RECORDS TO USE:

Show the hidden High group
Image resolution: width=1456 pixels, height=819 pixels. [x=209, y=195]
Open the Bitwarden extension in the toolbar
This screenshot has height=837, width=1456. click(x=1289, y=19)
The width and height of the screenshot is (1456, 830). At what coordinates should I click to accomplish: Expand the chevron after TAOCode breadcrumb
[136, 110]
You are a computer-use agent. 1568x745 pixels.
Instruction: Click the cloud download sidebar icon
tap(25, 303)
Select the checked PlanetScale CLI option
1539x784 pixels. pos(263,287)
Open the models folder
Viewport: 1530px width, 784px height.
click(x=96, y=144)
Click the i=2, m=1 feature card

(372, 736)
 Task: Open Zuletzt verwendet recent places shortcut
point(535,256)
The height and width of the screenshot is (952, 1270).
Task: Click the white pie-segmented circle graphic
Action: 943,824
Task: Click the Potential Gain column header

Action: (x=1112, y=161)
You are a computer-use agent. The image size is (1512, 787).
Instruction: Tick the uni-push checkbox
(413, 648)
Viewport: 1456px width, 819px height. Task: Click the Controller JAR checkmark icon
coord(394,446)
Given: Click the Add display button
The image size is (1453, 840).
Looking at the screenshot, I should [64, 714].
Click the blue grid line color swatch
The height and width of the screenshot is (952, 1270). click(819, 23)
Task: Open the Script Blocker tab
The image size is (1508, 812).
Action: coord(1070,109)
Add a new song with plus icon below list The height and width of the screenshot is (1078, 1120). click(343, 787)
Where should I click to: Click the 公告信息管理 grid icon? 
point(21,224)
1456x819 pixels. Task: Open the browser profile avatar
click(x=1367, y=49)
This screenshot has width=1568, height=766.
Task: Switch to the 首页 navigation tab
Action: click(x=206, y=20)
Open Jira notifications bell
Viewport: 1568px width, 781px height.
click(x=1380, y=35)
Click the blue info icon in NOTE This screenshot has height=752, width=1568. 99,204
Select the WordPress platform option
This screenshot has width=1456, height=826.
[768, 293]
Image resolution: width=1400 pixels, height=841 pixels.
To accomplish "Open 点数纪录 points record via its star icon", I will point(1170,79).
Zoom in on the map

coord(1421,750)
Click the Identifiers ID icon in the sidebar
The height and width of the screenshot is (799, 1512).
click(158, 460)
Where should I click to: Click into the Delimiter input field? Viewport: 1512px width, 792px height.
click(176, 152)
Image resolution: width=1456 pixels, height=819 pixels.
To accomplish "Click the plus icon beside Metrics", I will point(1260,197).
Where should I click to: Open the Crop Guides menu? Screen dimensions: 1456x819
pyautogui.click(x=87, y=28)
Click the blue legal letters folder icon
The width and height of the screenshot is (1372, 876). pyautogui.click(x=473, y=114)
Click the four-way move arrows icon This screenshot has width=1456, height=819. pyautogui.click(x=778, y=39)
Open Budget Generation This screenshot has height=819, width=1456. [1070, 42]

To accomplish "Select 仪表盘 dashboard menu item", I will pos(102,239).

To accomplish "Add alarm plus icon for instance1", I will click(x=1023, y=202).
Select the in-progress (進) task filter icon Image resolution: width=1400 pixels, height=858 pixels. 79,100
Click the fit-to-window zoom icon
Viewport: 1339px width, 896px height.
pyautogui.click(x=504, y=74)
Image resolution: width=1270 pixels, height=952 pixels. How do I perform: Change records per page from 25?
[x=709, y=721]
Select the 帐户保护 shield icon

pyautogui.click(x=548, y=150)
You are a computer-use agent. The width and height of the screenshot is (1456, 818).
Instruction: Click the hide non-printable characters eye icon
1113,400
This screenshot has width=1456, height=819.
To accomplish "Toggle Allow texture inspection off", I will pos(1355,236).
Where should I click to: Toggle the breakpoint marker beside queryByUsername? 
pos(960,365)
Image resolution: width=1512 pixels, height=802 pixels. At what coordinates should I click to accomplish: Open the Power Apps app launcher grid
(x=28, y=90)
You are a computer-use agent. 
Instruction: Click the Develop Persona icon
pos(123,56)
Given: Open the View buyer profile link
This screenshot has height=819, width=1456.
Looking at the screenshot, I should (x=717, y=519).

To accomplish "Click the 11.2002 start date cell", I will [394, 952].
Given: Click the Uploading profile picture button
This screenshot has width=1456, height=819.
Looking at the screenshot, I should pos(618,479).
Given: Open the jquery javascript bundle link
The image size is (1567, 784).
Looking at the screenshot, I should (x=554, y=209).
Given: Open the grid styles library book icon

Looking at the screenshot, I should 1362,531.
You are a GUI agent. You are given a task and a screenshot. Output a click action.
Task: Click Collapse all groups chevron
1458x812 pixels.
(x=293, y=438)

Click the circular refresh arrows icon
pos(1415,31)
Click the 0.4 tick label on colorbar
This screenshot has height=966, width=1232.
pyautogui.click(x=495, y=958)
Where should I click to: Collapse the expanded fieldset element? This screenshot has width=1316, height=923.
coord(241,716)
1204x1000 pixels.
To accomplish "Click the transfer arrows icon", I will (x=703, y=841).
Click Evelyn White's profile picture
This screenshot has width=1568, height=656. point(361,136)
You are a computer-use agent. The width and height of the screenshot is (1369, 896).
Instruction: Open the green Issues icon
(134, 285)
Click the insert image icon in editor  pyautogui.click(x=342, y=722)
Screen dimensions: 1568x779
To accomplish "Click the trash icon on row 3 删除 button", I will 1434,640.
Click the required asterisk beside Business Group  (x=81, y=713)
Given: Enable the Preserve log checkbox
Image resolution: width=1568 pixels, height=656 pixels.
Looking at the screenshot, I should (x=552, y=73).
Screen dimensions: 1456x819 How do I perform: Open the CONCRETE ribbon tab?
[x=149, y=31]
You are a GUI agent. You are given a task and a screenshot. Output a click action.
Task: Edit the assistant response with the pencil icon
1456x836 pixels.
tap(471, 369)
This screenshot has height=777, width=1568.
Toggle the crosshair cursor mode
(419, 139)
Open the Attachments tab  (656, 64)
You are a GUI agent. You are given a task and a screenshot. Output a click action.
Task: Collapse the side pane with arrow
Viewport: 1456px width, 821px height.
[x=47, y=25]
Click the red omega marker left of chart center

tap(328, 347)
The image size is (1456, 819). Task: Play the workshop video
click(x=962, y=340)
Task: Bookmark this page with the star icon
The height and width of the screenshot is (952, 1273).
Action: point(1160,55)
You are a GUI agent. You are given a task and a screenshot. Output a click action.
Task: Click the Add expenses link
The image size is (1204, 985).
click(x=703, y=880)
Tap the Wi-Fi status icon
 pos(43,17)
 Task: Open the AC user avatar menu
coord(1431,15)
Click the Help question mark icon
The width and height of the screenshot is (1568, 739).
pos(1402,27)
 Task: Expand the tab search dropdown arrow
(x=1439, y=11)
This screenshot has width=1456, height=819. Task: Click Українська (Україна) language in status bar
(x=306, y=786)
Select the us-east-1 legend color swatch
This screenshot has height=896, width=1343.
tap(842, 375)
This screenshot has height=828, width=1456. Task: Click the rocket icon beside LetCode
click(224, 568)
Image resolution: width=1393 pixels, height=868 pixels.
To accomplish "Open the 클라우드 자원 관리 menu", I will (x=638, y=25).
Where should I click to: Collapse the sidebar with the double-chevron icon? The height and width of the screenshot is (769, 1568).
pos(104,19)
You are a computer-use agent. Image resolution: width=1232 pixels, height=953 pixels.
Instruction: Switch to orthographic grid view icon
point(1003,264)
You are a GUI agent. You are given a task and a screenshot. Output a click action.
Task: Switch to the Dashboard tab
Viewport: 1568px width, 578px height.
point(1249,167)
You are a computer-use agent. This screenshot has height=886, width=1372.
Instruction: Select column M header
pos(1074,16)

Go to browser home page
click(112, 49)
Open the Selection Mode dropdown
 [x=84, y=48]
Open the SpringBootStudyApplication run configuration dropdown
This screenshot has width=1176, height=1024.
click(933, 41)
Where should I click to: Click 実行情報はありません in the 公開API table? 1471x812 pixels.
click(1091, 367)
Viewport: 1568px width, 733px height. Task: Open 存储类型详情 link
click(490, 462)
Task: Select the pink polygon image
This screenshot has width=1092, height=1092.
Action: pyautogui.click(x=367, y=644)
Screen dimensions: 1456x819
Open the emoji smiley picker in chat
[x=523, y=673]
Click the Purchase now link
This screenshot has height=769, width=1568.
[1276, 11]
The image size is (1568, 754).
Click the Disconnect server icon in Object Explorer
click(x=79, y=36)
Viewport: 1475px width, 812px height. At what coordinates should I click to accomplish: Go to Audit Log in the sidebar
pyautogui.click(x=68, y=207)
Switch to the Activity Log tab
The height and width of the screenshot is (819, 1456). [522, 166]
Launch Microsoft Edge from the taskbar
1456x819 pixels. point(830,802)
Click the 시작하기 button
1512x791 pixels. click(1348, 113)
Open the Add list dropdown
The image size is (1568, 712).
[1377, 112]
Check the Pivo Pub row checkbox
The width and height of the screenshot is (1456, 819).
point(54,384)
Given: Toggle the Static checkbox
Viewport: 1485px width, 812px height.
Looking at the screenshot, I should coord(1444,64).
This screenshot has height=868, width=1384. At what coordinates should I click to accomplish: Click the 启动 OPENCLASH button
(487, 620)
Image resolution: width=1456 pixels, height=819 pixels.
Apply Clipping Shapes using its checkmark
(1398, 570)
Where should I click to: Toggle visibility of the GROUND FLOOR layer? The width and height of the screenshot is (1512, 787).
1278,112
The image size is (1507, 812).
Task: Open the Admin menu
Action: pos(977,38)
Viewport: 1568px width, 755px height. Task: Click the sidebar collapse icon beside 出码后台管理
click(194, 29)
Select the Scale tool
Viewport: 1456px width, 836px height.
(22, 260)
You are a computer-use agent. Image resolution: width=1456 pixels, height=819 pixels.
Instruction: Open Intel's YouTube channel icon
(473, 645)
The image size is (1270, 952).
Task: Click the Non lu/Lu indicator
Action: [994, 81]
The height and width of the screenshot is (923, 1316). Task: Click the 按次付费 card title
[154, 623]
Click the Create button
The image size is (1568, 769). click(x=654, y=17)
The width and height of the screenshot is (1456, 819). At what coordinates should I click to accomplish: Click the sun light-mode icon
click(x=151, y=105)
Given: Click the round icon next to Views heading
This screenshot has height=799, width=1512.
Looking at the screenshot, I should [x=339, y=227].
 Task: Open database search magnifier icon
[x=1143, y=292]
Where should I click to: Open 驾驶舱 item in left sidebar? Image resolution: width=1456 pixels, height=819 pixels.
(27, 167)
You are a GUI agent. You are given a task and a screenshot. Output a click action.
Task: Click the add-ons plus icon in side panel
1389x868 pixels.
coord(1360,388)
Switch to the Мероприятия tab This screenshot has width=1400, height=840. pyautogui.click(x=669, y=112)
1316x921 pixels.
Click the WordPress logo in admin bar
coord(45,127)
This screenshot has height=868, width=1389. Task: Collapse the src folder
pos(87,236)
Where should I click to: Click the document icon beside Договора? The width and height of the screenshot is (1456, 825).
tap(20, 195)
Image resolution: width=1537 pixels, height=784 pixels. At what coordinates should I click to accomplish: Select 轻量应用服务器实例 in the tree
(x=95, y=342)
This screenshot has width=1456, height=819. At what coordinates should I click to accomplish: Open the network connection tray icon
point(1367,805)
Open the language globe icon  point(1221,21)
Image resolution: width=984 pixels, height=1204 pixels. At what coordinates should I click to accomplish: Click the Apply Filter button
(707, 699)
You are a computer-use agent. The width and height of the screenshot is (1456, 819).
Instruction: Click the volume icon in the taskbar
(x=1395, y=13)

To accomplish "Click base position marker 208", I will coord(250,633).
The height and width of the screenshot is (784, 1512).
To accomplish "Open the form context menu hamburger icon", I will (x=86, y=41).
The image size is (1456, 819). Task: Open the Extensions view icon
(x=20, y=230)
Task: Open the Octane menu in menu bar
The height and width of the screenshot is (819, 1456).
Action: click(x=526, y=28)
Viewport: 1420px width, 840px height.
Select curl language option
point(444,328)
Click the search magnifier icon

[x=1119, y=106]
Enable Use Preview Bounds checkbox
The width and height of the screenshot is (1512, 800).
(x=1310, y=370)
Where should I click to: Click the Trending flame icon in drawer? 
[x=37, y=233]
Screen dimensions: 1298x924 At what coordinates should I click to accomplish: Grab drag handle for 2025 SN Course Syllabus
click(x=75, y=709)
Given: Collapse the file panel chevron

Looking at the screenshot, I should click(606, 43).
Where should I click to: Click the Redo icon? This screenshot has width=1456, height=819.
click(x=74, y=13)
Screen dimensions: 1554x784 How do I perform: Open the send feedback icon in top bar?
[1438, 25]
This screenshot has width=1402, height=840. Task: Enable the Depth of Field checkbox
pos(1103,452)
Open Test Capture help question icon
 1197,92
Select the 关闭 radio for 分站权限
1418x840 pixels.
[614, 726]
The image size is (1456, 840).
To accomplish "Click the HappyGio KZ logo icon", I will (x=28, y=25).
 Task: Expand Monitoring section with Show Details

EXERCISE INSTRUCTIONS: Search the entries above for the word "plus", and copy every line where it occurs.

ANSWER FOR THE TASK:
Add a new song with plus icon below list The height and width of the screenshot is (1078, 1120). click(343, 787)
To accomplish "Click the plus icon beside Metrics", I will point(1260,197).
To accomplish "Add alarm plus icon for instance1", I will click(x=1023, y=202).
Task: Click the add-ons plus icon in side panel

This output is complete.